Ces onze personnes font partie d’un groupe d’individus arrêtés ou recherchés après la saisie, le 30 janvier, d’une importante quantité de drogue sur le littoral mauritanien, ont expliqué le ministre de la Justice, Brahim Ould Daddah, et celui de l’Intérieur, Ahmedou Ould Abdallah, lors d’une conférence de presse.

Plus tôt vendredi, une source judiciaire avait fait état à l’AFP de treize inculpations prononcées jeudi soir dans cette affaire, précisant que douze des prévenus ont été écroués et le treizième mis en liberté sous contrôle judiciaire.
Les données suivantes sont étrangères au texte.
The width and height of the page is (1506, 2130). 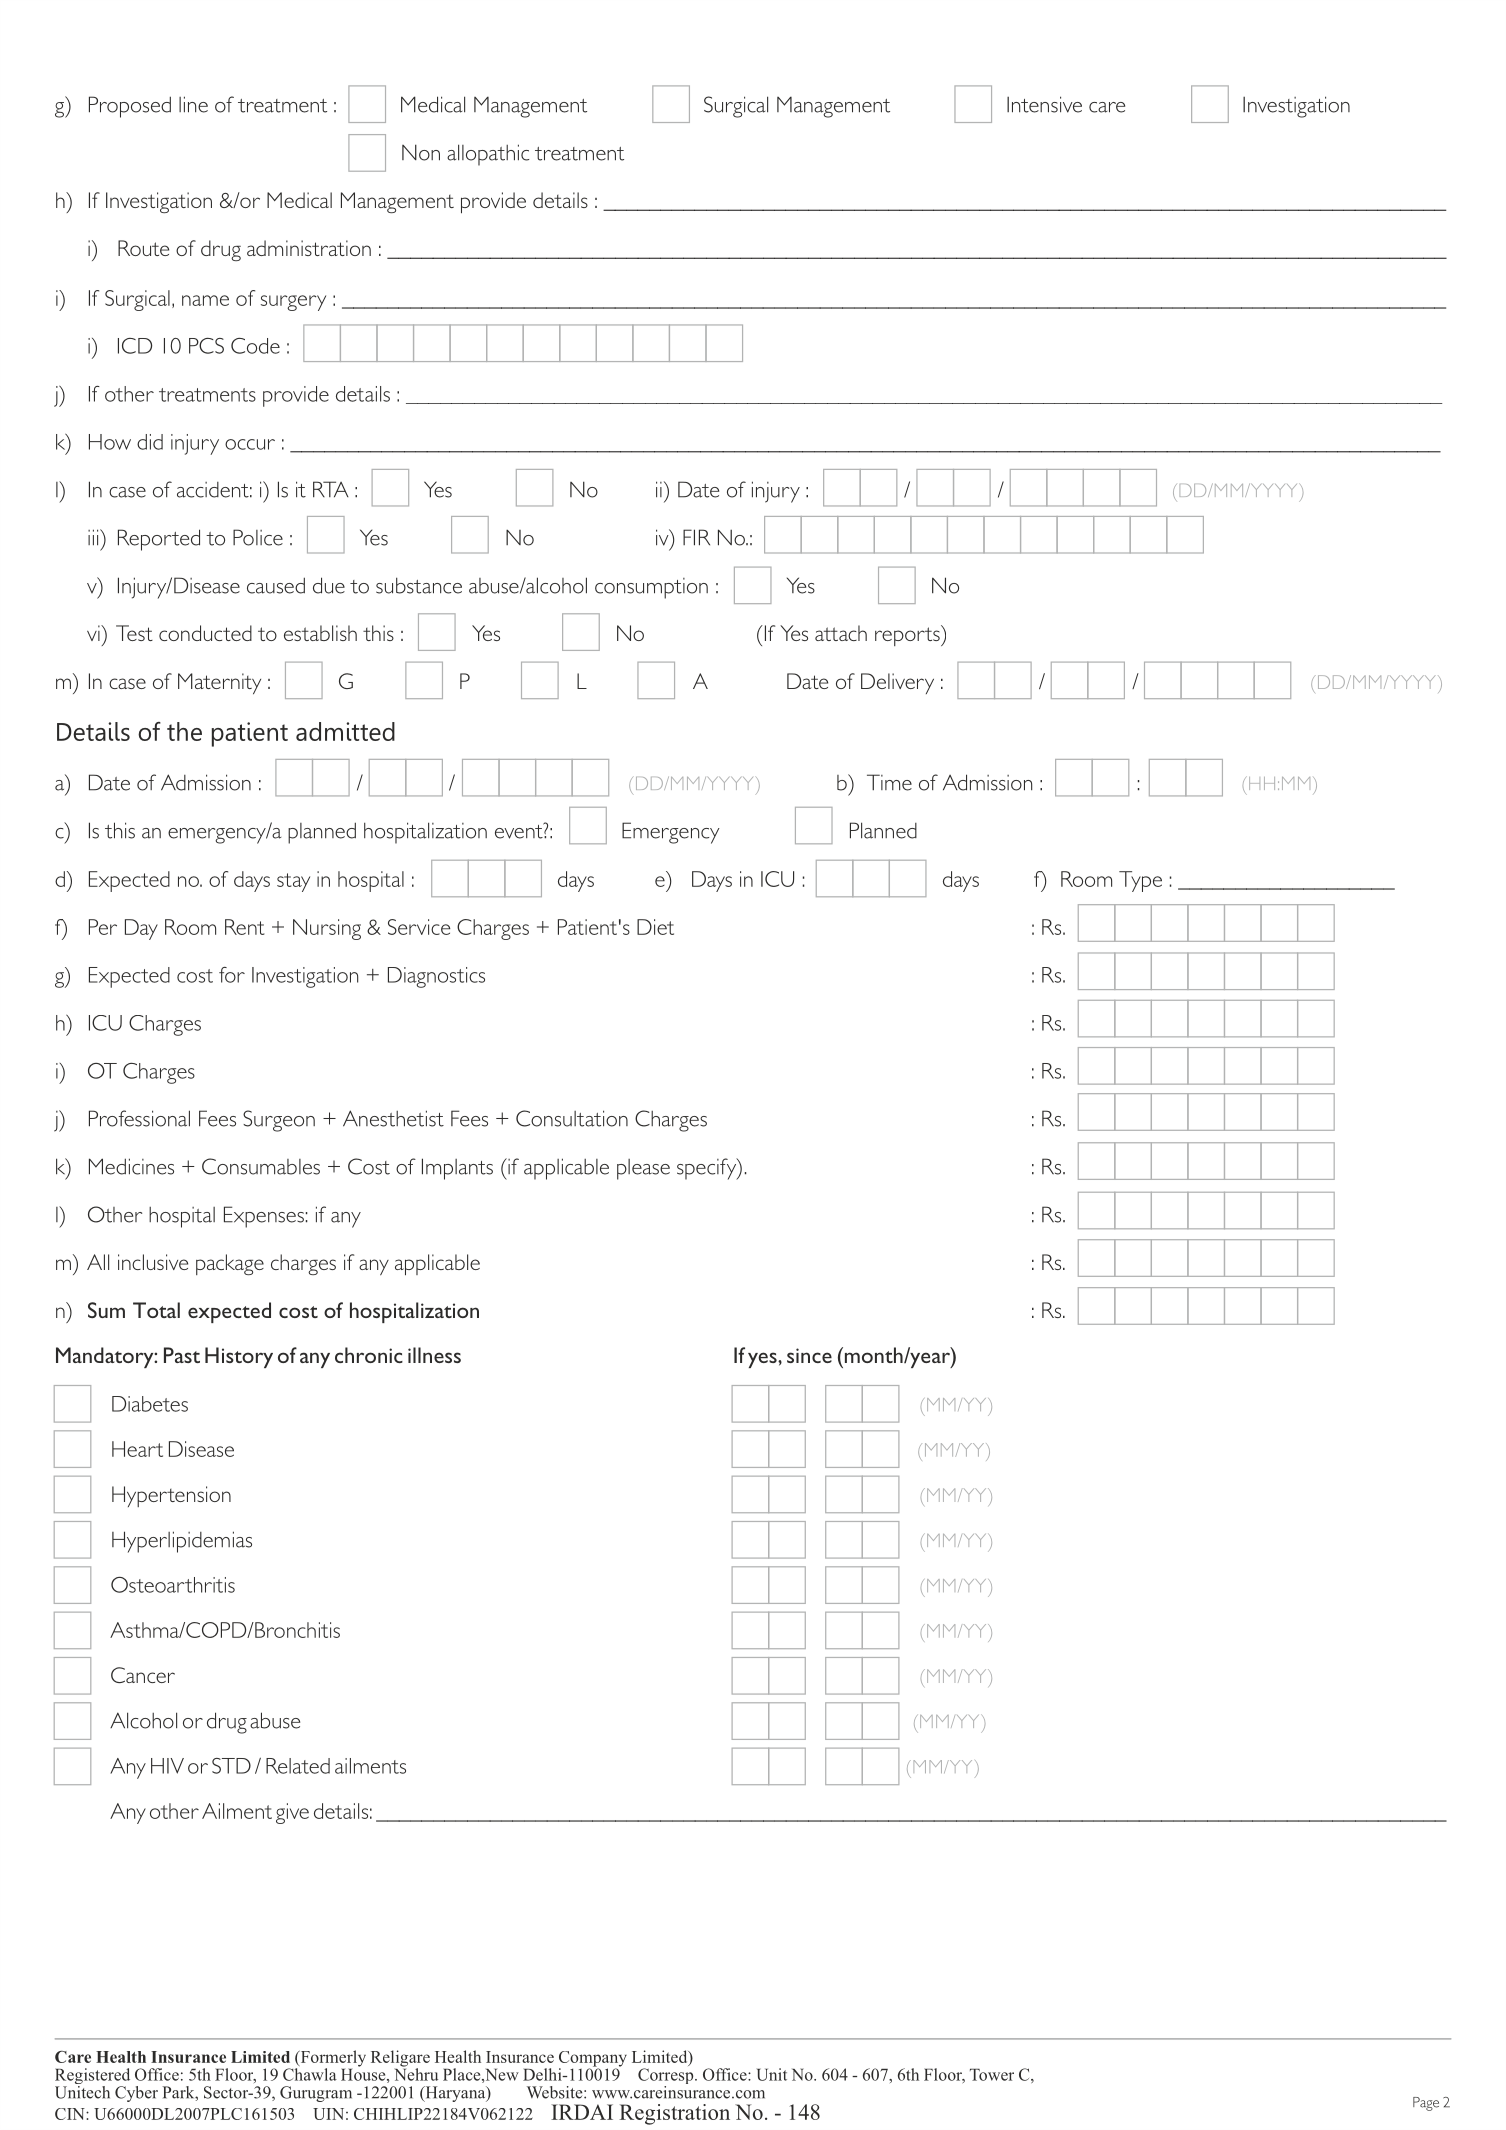 I want to click on Intensive, so click(x=1044, y=104).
Le dossier « concerne 17 personnes au total », qui ont été arrêtées ou sont recherchées pour la saisie par les forces mauritaniennes « d’1,3 tonne de chanvre indien », a déclaré le ministre de la Justice, alors que de précédentes informations mentionnaient qu’une partie de la drogue était de la cocaïne.

Sur ces 17 personnes impliquées, a-t-il détaillé, « onze ont été placées sous mandat de dépôt, trois libérées sous contrôle judiciaire » après avoir été inculpées, tandis que les trois autres « font l’objet de mandats d’arrêt internationaux ».

Les ministres ont communiqué la liste des 14 inculpés, qui semblaient tous être des Mauritaniens. Les identités des trois personnes recherchées n’ont pas été révélées.

Le ministre de l’Intérieur a de son côté précisé que les actions des trafiquants présumées « étaient menées sous la supervision de Sidi Mohamed Ould Haidalla », un fils de Mohamed Khouna Ould Haidalla qui a dirigé la Mauritanie de 1980 à 1984.

Sidi Mohamed Ould Haidalla a déjà été cité dans la saisie, en mai 2007, d’environ 600 kg de cocaïne à Nouadhibou (nord). De source judiciaire, cette affaire n’a pas encore été jugée et il bénéficiait d’une mesure de liberté provisoire jusqu’à son arrestation.

Il avait été détenu ou Maroc, où il avait été jugé et condamné en 2008 à sept ans de prison pour trafic de drogue.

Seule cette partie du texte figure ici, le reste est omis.